**THE PROBLEM**
Omit every picture, then return each line of the data below exactly.

[Stored data entries]
--- START ---

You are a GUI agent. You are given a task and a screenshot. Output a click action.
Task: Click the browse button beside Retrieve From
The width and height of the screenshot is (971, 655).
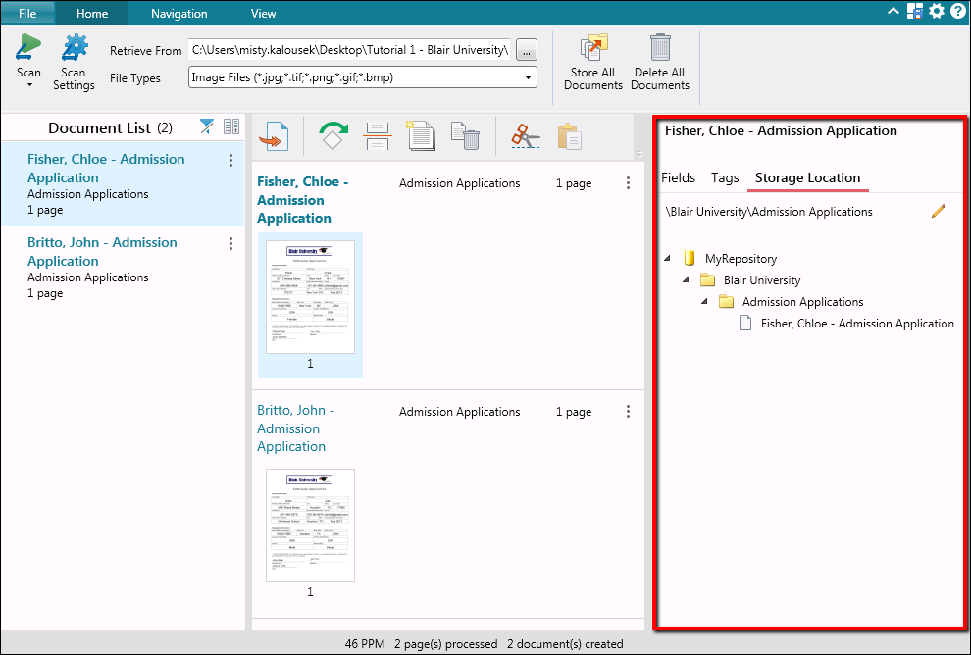527,50
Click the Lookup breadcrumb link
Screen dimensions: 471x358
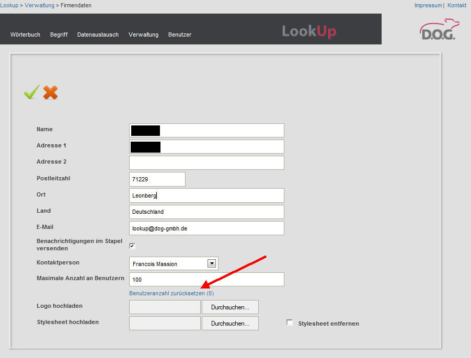9,5
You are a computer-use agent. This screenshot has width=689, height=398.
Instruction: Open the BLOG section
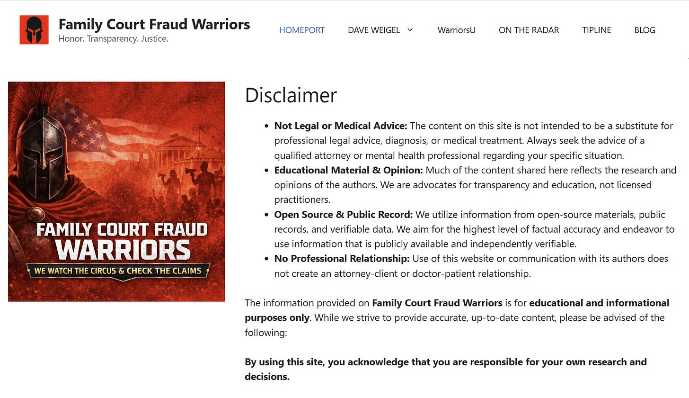tap(645, 30)
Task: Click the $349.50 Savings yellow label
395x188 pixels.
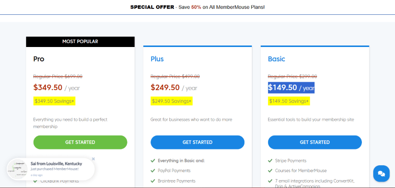Action: [54, 101]
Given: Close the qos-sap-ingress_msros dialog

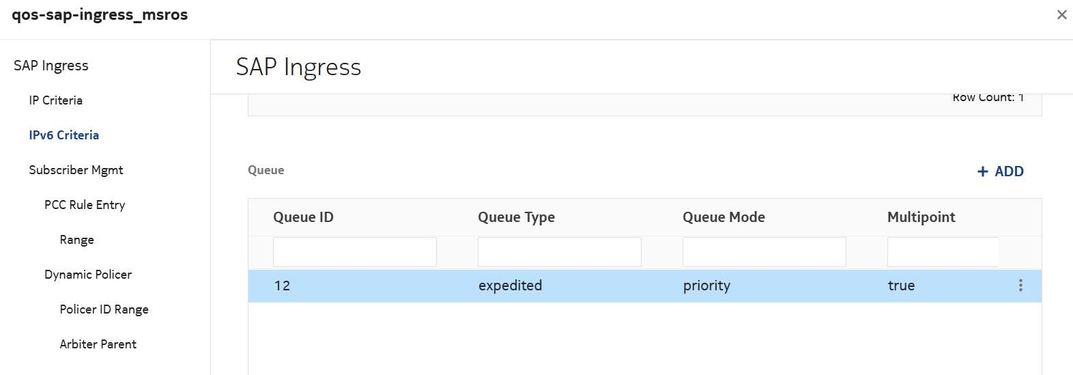Looking at the screenshot, I should click(x=1061, y=14).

--- END ---

**REPLY**
You are a GUI agent. You are given a task and a screenshot. Output a click action.
Task: Click the browse button beside Retrieve From
The width and height of the screenshot is (971, 655).
527,50
Click the Lookup breadcrumb link
Screen dimensions: 471x358
9,5
You are a computer-use agent. This screenshot has width=689, height=398.
Instruction: Open the BLOG section
tap(645, 30)
Task: Click the $349.50 Savings yellow label
395x188 pixels.
Action: [54, 101]
Given: Close the qos-sap-ingress_msros dialog

Looking at the screenshot, I should click(x=1061, y=14).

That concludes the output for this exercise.